The main problem is that it's RANDOM. It could have no problem (of stop working) and sometimes have as said above.
And the same "random effect" is the same with the time: a card could stop working after 5min like after 2h...

It looks like the MODO or the cards are following a "safe mode" or an "efficient mode" I don't know... But the thing is I've seen this behavior on different MOBO.

So how a GRAPHIC CARD could stop itself?? Really, as I could seen, there is no overheating issue, no fan issue, no drivers issue, no zebra screen etc...

ALL is working perfectly -or looking perfect!- except the fact that cards, sometimes but often, stops to work!

Lazy cards :( :( :(

andy
02-26-2014, 12:27 PM
This sounds a lot like the problem I get on my machine. Do you have the EVGA Precision X software installed? If not, get it. It's just a great GPU monitor. You can customize the views. You'll want Temperature, and GPU%. That should be good to see if this is the problem.
When a card overheats it will enter a safe mode. You'll notice the GPU is still working, but it's speed drops dramatically when it hits a certain temp.

My bet is that you don't have enough space between the cards. So one of the bottom two cards will cut out first, the other one might be close behind...then the last one may keep on going for a bit? Well, if that's not the case, you should be able to have a better guess by seeing what happens to the temp and GPU. If you notice the GPU just seems to fall off at a certain temperature, then you at least have a good idea of how to troubleshoot.

To test out my theory, remove the middle card. That will create quite a bit of space between them and they shouldn't overheat as easily. I haven't had it quite as bad as you though. One card keeps going, and the other only drops to 75% or so. 50% if it's really warm in the office as well.

It might not be that, but monitoring a few things can help you figure out the issue by making things seem less random.
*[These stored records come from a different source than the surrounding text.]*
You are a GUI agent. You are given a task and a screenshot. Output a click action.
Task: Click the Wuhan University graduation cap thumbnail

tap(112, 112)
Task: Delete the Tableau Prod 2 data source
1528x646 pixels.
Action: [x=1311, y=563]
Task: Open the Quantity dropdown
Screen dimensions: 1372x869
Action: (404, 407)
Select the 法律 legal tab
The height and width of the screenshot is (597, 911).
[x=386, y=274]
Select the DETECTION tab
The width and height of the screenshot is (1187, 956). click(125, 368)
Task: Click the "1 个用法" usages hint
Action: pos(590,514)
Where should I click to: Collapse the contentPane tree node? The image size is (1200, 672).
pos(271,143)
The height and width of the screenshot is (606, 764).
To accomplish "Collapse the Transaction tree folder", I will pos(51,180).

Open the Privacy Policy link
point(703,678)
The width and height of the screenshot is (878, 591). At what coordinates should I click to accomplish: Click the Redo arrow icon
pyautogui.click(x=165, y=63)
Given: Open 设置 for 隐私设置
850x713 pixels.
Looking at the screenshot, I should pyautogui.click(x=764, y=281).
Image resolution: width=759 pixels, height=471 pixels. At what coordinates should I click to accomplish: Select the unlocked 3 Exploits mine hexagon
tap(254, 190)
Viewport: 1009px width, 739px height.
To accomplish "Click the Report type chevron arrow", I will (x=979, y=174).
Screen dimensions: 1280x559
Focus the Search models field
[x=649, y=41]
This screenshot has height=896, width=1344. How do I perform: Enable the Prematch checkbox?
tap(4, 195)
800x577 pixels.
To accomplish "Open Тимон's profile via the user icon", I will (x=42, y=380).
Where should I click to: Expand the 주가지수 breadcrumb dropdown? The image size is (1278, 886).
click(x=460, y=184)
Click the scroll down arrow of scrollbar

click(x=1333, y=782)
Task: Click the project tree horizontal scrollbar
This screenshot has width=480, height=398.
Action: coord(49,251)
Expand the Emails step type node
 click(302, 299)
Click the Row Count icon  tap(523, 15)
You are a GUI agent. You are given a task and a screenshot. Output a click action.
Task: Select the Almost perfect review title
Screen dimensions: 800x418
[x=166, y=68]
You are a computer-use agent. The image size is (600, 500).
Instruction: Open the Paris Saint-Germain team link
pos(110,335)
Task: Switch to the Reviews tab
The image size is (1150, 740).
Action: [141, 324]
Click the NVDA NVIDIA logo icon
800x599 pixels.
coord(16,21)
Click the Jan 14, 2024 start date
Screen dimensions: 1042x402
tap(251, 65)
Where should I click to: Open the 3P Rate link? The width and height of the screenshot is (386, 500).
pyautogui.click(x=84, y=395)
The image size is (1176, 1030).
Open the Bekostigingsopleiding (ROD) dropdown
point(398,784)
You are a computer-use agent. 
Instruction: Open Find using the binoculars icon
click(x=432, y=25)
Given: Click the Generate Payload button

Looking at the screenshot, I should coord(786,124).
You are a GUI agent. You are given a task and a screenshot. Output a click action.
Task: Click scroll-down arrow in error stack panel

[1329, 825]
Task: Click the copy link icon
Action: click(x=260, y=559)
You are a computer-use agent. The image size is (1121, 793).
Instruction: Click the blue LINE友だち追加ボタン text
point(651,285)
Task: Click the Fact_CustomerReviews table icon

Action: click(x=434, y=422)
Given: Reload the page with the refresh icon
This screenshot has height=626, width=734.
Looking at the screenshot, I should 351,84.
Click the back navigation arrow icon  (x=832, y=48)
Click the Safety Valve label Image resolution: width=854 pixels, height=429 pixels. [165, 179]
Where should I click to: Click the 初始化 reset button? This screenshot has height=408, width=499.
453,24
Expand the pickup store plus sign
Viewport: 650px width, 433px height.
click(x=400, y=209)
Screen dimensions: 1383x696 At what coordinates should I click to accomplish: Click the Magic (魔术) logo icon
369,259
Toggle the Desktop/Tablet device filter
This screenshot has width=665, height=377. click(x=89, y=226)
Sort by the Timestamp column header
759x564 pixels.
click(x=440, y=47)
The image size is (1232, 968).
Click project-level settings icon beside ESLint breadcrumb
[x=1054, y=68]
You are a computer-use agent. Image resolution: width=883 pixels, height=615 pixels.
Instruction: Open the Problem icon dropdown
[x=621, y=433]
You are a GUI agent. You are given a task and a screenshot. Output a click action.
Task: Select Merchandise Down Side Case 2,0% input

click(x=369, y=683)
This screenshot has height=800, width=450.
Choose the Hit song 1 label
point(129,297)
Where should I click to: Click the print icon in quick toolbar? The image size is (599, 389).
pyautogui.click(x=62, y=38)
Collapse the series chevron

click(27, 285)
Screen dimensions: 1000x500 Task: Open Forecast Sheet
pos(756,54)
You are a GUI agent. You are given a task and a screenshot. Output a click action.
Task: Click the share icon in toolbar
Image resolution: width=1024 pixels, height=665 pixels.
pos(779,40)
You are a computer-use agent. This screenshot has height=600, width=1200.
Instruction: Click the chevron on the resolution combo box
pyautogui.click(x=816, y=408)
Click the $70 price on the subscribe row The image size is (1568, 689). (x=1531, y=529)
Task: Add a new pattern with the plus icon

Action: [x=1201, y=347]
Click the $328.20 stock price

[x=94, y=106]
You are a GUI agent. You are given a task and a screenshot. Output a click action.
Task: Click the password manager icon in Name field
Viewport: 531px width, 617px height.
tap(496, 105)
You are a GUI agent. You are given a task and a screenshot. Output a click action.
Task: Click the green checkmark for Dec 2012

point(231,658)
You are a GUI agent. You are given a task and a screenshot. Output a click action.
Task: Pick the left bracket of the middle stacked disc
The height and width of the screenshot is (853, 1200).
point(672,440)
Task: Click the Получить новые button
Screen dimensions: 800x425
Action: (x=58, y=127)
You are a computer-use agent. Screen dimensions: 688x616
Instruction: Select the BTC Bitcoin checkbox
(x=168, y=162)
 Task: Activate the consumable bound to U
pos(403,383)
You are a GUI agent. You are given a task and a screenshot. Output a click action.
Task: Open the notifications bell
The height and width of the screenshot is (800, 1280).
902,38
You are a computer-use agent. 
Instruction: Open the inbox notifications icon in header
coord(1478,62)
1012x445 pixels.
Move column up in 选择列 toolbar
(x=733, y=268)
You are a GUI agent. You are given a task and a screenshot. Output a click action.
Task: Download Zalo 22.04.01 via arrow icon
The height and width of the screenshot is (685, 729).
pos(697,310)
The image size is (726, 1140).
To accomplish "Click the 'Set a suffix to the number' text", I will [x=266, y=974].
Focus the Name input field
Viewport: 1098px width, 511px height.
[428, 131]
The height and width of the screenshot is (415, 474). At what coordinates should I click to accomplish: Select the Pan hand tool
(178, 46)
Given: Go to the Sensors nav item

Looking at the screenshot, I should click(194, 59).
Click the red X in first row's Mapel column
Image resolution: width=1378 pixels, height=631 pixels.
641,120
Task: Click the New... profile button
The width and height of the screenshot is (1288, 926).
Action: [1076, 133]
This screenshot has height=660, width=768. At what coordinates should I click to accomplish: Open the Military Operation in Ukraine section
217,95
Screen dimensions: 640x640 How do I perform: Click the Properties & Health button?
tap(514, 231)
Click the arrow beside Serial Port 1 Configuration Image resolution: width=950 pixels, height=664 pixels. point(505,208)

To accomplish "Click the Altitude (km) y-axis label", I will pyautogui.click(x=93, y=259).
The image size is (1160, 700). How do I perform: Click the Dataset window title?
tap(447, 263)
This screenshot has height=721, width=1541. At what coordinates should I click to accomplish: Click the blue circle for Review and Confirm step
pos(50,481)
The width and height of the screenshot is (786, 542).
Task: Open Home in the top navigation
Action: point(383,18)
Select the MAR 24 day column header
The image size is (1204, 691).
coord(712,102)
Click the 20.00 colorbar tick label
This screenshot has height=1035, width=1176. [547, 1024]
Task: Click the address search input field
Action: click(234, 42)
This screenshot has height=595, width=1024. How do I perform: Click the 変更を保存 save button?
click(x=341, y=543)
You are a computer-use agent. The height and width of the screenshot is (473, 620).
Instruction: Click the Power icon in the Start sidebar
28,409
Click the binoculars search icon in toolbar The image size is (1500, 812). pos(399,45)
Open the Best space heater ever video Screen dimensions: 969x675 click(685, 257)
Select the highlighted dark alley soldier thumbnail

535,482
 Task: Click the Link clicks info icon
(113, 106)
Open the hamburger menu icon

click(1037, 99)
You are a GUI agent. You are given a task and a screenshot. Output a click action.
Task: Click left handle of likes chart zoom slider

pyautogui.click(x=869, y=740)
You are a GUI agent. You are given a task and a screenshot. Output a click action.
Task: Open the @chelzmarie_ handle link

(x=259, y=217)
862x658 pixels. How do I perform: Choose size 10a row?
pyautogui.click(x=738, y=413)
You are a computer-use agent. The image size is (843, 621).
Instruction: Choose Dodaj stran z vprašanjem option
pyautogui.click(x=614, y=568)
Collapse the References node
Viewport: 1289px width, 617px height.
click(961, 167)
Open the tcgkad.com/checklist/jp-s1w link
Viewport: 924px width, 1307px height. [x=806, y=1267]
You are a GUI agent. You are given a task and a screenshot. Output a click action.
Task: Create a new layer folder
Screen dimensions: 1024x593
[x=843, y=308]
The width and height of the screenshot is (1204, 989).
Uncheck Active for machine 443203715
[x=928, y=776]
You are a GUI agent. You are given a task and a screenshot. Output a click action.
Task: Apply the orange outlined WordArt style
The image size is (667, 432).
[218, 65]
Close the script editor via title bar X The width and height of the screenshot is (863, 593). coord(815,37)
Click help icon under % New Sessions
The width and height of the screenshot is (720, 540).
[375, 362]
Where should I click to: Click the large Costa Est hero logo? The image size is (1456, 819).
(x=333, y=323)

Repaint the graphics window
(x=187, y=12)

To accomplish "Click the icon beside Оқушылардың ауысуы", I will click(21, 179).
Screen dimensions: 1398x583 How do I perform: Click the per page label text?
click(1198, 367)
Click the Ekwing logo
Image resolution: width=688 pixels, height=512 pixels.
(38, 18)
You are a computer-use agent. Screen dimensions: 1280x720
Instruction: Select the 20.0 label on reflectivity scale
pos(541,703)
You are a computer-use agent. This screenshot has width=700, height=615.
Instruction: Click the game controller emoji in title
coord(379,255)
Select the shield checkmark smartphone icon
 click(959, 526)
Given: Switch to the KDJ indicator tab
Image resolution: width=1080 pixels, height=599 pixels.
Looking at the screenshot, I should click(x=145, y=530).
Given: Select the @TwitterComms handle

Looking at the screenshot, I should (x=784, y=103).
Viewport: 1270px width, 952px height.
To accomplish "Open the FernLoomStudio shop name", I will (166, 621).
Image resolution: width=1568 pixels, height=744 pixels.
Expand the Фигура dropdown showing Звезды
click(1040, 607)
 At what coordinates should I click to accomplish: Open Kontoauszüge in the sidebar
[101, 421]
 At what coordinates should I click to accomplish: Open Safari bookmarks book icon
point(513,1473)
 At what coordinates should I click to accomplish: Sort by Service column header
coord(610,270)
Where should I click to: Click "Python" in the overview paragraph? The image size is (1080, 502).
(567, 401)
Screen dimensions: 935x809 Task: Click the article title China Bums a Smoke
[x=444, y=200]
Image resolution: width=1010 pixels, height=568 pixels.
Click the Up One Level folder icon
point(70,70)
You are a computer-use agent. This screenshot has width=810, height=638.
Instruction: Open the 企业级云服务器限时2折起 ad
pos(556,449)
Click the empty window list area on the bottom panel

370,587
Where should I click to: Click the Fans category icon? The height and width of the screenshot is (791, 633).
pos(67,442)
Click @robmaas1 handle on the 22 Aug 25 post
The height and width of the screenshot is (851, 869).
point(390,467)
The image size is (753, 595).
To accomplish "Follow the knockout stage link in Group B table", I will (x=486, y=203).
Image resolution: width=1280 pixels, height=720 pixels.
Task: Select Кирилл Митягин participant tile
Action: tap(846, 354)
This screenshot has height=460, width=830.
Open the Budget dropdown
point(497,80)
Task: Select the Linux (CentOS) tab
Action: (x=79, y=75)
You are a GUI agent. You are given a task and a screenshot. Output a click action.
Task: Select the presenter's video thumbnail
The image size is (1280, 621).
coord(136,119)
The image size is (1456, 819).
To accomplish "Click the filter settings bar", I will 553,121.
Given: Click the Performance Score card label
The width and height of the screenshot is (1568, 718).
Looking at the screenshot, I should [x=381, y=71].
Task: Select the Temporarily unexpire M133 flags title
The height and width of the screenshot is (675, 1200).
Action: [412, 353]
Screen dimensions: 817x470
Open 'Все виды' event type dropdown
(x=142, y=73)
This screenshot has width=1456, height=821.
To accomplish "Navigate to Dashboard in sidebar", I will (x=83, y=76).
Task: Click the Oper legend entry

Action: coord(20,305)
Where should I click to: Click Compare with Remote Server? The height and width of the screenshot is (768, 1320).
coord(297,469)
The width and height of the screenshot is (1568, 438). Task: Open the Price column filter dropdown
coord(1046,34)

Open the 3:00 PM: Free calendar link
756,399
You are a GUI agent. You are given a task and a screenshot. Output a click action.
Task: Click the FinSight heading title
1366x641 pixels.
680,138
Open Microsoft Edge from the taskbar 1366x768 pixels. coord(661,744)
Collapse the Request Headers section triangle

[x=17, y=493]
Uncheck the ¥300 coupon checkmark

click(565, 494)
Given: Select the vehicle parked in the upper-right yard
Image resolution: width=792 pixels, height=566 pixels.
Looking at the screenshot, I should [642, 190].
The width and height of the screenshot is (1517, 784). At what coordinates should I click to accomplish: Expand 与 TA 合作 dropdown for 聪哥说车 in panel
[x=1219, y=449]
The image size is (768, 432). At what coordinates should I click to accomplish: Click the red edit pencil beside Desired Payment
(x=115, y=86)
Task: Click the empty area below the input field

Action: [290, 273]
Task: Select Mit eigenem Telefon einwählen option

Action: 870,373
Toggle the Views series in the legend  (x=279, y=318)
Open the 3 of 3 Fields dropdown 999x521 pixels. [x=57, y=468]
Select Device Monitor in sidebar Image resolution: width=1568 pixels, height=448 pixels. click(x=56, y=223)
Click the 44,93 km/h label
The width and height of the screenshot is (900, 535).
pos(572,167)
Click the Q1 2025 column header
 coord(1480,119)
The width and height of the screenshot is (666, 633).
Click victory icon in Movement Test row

Hopefully you get those cards off their ass, and they can get to work.

Aselert
02-26-2014, 01:27 PM
Thank you Andy,

But it is not a "simple" temperature problem, unfortunately, because the cards are stopping without reason, unrelated to temperature.

These are Gainward GTX 580 3Gb and the maximum temperature that I have seen (with GPU- Z that I run almost every rendering) was 87 ° C, but this was exceptional during the hottest days of summer 2013. And the limit for these cards before safe operation mode is 97 ° C or 105 ° C for the "maximax". At classical whether temp, the cards temp is around 70-80°C.

Moreover, when I say "stop to work" itsn't just limited to 50 % load , but stop directely at 0 %! And that means from the outside : the fans stop spinning quickly to return to idle speed.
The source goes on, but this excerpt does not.